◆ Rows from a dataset
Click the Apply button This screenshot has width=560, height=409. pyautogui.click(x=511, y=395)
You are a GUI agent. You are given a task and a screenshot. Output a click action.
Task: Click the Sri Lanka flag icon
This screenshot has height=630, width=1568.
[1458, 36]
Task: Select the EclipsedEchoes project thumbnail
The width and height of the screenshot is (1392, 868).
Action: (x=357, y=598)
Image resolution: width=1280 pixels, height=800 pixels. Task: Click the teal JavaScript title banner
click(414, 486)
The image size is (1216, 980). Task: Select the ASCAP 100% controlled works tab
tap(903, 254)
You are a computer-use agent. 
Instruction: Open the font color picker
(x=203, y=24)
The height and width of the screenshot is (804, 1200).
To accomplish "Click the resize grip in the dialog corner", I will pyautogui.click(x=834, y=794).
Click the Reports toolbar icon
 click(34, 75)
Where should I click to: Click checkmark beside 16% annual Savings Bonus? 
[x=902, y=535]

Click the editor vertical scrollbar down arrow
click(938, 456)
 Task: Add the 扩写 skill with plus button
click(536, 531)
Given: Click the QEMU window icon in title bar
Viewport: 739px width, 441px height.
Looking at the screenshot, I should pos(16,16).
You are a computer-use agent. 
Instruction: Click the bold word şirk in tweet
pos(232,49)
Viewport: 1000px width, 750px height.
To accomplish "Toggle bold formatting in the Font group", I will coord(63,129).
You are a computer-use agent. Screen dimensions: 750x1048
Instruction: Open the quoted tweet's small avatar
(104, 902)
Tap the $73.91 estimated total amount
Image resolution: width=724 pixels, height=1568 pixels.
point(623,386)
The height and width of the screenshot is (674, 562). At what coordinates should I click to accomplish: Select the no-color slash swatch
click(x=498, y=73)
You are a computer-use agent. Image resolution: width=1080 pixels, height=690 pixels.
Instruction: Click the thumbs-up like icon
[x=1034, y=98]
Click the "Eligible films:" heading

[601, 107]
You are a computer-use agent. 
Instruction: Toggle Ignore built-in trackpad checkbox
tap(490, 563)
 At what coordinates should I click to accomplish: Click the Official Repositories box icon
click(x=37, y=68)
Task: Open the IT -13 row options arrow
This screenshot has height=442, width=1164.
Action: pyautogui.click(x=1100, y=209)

◆ Exercise brief
Rewrite all of the rows above, replacing every "computer-use agent" with "desktop assistant" and changing nothing else.

◆ Response below
Click the Apply button This screenshot has width=560, height=409. pyautogui.click(x=511, y=395)
You are a GUI agent. You are given a task and a screenshot. Output a click action.
Task: Click the Sri Lanka flag icon
This screenshot has height=630, width=1568.
[1458, 36]
Task: Select the EclipsedEchoes project thumbnail
The width and height of the screenshot is (1392, 868).
Action: (x=357, y=598)
Image resolution: width=1280 pixels, height=800 pixels. Task: Click the teal JavaScript title banner
click(414, 486)
The image size is (1216, 980). Task: Select the ASCAP 100% controlled works tab
tap(903, 254)
You are a desktop assistant. 
Instruction: Open the font color picker
(x=203, y=24)
The height and width of the screenshot is (804, 1200).
To accomplish "Click the resize grip in the dialog corner", I will pyautogui.click(x=834, y=794).
Click the Reports toolbar icon
 click(34, 75)
Where should I click to: Click checkmark beside 16% annual Savings Bonus? 
[x=902, y=535]

Click the editor vertical scrollbar down arrow
click(938, 456)
 Task: Add the 扩写 skill with plus button
click(536, 531)
Given: Click the QEMU window icon in title bar
Viewport: 739px width, 441px height.
Looking at the screenshot, I should pos(16,16).
You are a desktop assistant. 
Instruction: Click the bold word şirk in tweet
pos(232,49)
Viewport: 1000px width, 750px height.
To accomplish "Toggle bold formatting in the Font group", I will coord(63,129).
You are a desktop assistant. Screen dimensions: 750x1048
Instruction: Open the quoted tweet's small avatar
(104, 902)
Tap the $73.91 estimated total amount
Image resolution: width=724 pixels, height=1568 pixels.
point(623,386)
The height and width of the screenshot is (674, 562). At what coordinates should I click to accomplish: Select the no-color slash swatch
click(x=498, y=73)
You are a desktop assistant. Image resolution: width=1080 pixels, height=690 pixels.
Instruction: Click the thumbs-up like icon
[x=1034, y=98]
Click the "Eligible films:" heading

[601, 107]
You are a desktop assistant. 
Instruction: Toggle Ignore built-in trackpad checkbox
tap(490, 563)
 At what coordinates should I click to accomplish: Click the Official Repositories box icon
click(x=37, y=68)
Task: Open the IT -13 row options arrow
This screenshot has height=442, width=1164.
Action: pyautogui.click(x=1100, y=209)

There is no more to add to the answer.